══ EXTRACT TO READ

Cross-Border Commerce Glossary
The working definitions every international merchant needs, from checkout to customs clearance.
A 2 terms
Ad Valorem Duty
A tariff calculated as a percentage of the declared value of the goods, rather than a flat per-unit fee. Most import duties are ad valorem. For example, a 25% ad valorem duty on a $100 shipment results in a $25 duty charge. Because ad valorem duties scale with declared value, accurate customs valuation is especially important for high-value goods.
AOV (Average Order Value)
The average value of orders placed at checkout over a given period. In a cross-border context, AOV typically includes product price, international shipping, and — where DDP applies — duties and taxes. AOV is a key benchmark for evaluating regional performance, calibrating minimum free-shipping thresholds, and comparing merchant performance against network and industry averages.
B 3 terms
Bill of Lading (BOL)
A legal document issued by a carrier to acknowledge receipt of a shipment, serving simultaneously as a receipt, a contract of carriage, and a title document. Required for most international freight shipments. For ecommerce parcels, the equivalent document is typically the airway bill or tracking manifest.
B2C Cross-Border
Direct-to-consumer sales where the merchant and the end customer are located in different countries. Distinct from B2B cross-border, which involves wholesale or bulk commercial transactions between business entities.
B2B Cross-Border
Wholesale or commercial shipments across international borders, typically involving freight volumes, purchase orders, and more complex customs documentation requirements than B2C parcel shipments. Often subject to different tariff classifications, Incoterms, and IOR/EOR arrangements.
C 8 terms
Certificate of Origin (COO Document)
A formal declaration — sometimes required by destination customs authorities — confirming where goods were manufactured. Not to be confused with Country of Origin (the attribute); this is the physical document that proves it. Required for free trade agreement eligibility and in countries with strict origin-based tariff enforcement.
Commercial Invoice
A document issued by the seller to the buyer listing the goods shipped, their declared value, country of origin, and other shipment details. Customs authorities use the commercial invoice to assess duties and taxes. Inaccurate or incomplete commercial invoices are a leading cause of customs holds, delays, and penalties.
Conversion Rate
The percentage of international site visitors or sessions that result in a completed purchase. Cross-border conversion rates are typically lower than domestic, due to unfamiliar shipping costs, unexpected duties and taxes at checkout, currency friction, and longer delivery times. Displaying landed costs upfront through DDP is one of the most effective levers for improving international conversion.
Country of Origin (COO)

════
══ DATA SECTION

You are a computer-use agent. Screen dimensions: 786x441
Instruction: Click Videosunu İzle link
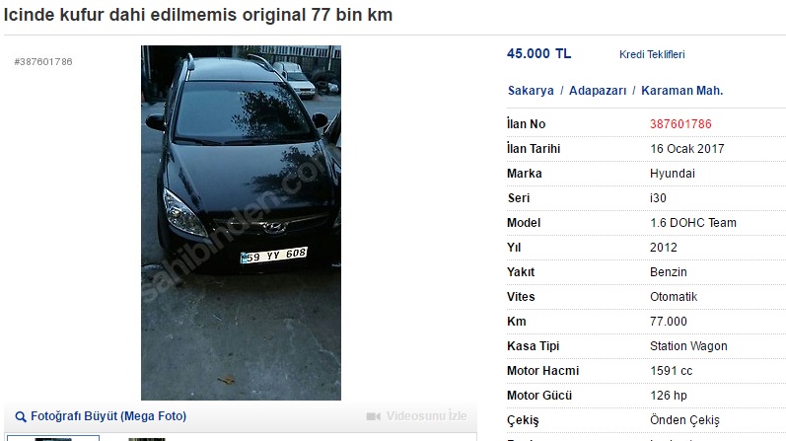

════

• _OBJECTIVES_
1: Copy the cross-border commerce glossary word for word, starting with "The average value" and going on through "or tracking manifest.".
2: Answer these questions from the cross-border commerce glossary:
(a) What duty charge does a 25% ad valorem duty on a $100 shipment produce?
(b) What three roles does a bill of lading serve at the same time?
(c) What document do customs authorities use to assess duties and taxes?
3: Continue the cross-border commerce glossary from its last entry heading.

• _TASK-BY-TASK ANSWERS_
1:
The average value of orders placed at checkout over a given period. In a cross-border context, AOV typically includes product price, international shipping, and — where DDP applies — duties and taxes. AOV is a key benchmark for evaluating regional performance, calibrating minimum free-shipping thresholds, and comparing merchant performance against network and industry averages.
B 3 terms
Bill of Lading (BOL)
A legal document issued by a carrier to acknowledge receipt of a shipment, serving simultaneously as a receipt, a contract of carriage, and a title document. Required for most international freight shipments. For ecommerce parcels, the equivalent document is typically the airway bill or tracking manifest.

2:
(a) $25.
(b) A receipt, a contract of carriage, and a title document.
(c) The commercial invoice.

3:
The country where a product was manufactured or last underwent “substantial transformation” — not where it was shipped from. COO determines which tariff rates apply and whether a product qualifies for preferential treatment under a free trade agreement. Correctly identifying and documenting COO is one of the most consequential compliance decisions a merchant makes.
Customs Broker
A licensed professional or firm authorized to act on behalf of importers or exporters in customs clearance matters. Customs brokers prepare and file the documentation required for goods to cross international borders, and advise on tariff classification, valuation, and regulatory compliance. Automated customs brokerage platforms like FlavorCloud handle this programmatically at scale.
Customs Clearance
The process by which goods are reviewed and approved by customs authorities before entering a country. Clearance requires accurate documentation — commercial invoice, HS code, declared value, COO — and may involve duties payment, physical inspection, or additional compliance steps. Delays in clearance are a primary source of delivery exceptions for international shipments.
Customs Hold
A temporary delay on a shipment by customs authorities, typically triggered by missing documentation, suspected misclassification, undervaluation, or random inspection protocols.
Customs Valuation
The process customs authorities use to determine the dutiable value of imported goods — the value on which ad valorem duties are calculated. The standard method is transaction value (the actual price paid or payable). Undervaluing goods to reduce duties is a form of customs fraud with serious legal consequences.
D 5 terms
Declared Value
The monetary value of a shipment as stated on customs documentation. Declared value must accurately reflect the transaction value — what the buyer actually paid. Intentionally understating declared value is a customs violation. Declared value directly determines the duty and tax amount owed.
DDP (Delivered Duty Paid)
An Incoterm in which the seller is responsible for paying all duties, taxes, and import fees before goods reach the buyer. In ecommerce, DDP means these costs are calculated and collected at checkout — so the consumer pays no additional charges at delivery. DDP is strongly correlated with higher conversion rates, lower cart abandonment, and stronger repeat purchase behavior.
DDU (Delivered Duty Unpaid)
The opposite of DDP. Under DDU, the consumer is responsible for paying duties and taxes at the time of delivery — typically collected by the carrier or customs agent. Frequently associated with surprise charges, refused deliveries, and reduced repeat-purchase rates. Most merchants default to DDP wherever commercially viable.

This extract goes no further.